President Magufuli who is no stranger to controversy says doing so would see Tanzania transform to become a regional powerhouse.
“When you have a big population you build the economy. That’s why China’s economy is so huge,” he said late on Tuesday.
He also cited India and Nigeria as other examples of countries that gained from a demographic dividend.
“I know that those who like to block ovaries will complain about my remarks. Set your ovaries free, let them block theirs,” he told a gathering in his home town of Chato.
This is not the first time Magufuli, who has in the past criticized Western-backed family planning programs implemented by the health ministry, urged women to sire more children.
Last year he said curbing the birth rate was “for those too lazy to take care of their children”.
Soon thereafter a family planning ad by a US-funded project was barred from broadcasting by the health ministry.
However, Magufuli’s critics are opposed to the idea saying it would worsen inequality and poverty rather than help the country.
“High population growth in Tanzania means increased levels of poverty and income inequality,” said a rights activist based in Dar es Salaam who spoke to Reuters on condition of anonymity for fear of possible repercussions from the government’s ongoing review of registration of non-governmental organizations.
“Women’s ovaries should never be used as a tool for seeking economic prosperity.”
Since taking office in 2015, Magufuli has launched an industrialization campaign that has helped buoy economic growth, which has averaged 6-7% annually in recent years. But he has said a higher birth rate would achieve faster progress.
Tanzania has sustained relatively high growth, averaging 6–7% a year, over the past decade.
At the same time, the East African nation which boasts 55 million people already has one of the world’s highest birth rates — around 5 children per woman.
Data from the UN population fund UNFPA shows Tanzania’s population is growing by about 2.7% a year while most public hospitals and schools are overcrowded and many young people lack jobs.
While Tanzania’s poverty rate - people living on less than $1 a day - has declined to about 26% as of 2016, the absolute number of poor citizens has not because of the high population growth rate, according to the World Bank.
----
Instructions to follow:
List every country that Magufuli points to in the article on his population remarks as an example of a nation that grew its economy through a large population.
----
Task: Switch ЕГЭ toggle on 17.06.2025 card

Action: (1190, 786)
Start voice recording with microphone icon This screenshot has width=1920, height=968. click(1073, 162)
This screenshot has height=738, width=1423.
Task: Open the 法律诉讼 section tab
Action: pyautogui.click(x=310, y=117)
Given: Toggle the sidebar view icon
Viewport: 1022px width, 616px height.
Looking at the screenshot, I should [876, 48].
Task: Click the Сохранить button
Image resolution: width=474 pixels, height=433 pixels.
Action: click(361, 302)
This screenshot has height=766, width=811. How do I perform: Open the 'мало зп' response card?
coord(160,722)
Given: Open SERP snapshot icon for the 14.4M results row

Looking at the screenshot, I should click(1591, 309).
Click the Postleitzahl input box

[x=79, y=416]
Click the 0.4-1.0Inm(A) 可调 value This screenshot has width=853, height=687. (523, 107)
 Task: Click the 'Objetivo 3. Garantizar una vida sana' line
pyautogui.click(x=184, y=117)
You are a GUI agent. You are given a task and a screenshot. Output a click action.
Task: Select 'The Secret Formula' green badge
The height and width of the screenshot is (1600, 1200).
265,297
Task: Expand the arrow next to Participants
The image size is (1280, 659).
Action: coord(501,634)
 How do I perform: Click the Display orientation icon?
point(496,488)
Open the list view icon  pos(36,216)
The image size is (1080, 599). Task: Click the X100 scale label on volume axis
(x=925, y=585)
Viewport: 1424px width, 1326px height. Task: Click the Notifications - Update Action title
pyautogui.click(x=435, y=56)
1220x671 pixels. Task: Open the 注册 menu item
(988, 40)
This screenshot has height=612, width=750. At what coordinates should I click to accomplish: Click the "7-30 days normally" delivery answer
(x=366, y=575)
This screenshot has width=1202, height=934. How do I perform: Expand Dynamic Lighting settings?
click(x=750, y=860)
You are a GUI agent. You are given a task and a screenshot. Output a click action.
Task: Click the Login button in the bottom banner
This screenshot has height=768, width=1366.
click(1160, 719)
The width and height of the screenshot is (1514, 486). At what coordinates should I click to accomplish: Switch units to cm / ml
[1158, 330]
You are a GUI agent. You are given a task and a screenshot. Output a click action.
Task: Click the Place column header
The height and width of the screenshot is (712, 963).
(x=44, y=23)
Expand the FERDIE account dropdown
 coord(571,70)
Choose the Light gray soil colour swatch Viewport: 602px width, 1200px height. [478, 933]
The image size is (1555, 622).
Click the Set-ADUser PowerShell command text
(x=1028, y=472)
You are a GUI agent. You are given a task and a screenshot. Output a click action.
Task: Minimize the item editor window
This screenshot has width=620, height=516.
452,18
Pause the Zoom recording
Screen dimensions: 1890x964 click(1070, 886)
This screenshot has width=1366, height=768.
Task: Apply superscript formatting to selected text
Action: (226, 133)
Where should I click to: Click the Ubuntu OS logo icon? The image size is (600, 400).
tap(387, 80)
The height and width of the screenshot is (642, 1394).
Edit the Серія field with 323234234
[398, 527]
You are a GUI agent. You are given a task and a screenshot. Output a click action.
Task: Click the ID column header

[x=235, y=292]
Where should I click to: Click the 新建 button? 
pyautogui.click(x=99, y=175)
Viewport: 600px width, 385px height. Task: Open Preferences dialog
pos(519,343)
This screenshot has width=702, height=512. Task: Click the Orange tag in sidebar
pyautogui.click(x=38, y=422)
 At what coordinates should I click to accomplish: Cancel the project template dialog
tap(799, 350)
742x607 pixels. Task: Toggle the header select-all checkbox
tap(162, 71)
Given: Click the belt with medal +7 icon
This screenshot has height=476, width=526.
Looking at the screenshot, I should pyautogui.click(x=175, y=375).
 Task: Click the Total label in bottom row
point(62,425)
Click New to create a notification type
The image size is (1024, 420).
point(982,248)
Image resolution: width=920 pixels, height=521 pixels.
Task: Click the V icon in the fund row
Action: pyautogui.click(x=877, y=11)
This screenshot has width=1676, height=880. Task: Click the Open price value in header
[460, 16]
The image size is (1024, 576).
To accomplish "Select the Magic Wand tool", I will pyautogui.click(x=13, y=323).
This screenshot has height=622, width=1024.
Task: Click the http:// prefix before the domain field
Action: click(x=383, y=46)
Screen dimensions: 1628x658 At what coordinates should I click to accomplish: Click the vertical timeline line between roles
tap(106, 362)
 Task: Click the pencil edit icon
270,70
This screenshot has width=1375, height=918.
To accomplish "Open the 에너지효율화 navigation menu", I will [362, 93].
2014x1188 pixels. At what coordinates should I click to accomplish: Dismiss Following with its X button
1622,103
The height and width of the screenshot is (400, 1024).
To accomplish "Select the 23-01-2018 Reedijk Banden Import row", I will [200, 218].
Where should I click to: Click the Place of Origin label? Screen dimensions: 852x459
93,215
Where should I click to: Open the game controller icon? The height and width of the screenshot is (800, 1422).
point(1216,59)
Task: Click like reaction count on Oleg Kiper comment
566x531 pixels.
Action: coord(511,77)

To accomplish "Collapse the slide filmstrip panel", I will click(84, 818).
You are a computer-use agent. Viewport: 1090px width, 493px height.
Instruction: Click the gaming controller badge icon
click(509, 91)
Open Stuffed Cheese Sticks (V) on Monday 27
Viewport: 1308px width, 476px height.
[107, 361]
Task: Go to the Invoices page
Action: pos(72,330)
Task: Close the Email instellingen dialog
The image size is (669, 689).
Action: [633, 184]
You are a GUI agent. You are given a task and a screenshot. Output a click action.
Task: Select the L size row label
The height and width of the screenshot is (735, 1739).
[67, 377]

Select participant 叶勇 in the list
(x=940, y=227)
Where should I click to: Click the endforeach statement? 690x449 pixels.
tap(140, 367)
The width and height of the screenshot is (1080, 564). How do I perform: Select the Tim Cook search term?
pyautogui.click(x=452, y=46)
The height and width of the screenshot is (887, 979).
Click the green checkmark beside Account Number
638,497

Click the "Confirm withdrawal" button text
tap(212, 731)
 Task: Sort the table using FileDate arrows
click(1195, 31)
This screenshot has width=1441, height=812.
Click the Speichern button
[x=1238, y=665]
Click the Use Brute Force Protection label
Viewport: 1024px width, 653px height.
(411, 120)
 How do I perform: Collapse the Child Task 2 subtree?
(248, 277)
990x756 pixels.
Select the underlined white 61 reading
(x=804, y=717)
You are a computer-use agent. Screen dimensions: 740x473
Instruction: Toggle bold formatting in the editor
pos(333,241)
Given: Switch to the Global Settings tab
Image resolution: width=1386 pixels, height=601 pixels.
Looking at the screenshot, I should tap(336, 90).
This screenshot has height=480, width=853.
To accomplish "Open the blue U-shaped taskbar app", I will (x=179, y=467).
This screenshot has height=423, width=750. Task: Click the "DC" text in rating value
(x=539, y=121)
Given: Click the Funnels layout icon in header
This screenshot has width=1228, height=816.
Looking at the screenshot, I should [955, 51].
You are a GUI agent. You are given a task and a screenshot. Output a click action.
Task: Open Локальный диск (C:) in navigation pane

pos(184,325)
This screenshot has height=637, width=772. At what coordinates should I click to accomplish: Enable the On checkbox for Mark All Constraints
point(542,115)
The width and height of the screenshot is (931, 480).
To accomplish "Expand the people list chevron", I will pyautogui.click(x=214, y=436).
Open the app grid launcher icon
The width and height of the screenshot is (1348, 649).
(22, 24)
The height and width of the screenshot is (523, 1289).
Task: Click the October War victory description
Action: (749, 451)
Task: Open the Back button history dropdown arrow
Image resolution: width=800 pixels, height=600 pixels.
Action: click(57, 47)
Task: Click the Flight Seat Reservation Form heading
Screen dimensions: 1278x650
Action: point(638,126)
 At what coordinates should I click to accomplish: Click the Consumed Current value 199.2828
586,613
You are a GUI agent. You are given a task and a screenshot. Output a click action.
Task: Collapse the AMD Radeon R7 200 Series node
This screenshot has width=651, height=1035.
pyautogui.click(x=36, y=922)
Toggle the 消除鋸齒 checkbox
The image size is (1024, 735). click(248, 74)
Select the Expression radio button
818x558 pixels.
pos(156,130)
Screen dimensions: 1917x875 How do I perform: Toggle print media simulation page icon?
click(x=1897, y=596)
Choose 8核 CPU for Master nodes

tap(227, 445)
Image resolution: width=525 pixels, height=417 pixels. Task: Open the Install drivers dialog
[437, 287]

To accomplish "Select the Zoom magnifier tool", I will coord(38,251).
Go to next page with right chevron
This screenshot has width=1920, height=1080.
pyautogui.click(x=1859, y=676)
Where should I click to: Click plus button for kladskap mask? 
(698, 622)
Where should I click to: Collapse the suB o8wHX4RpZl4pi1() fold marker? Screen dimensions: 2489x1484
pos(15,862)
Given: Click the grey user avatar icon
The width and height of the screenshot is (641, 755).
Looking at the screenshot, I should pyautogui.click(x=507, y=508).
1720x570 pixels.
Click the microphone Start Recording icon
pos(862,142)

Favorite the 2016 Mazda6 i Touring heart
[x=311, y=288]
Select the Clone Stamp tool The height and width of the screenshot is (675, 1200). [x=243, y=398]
----
Your response:
China, India, Nigeria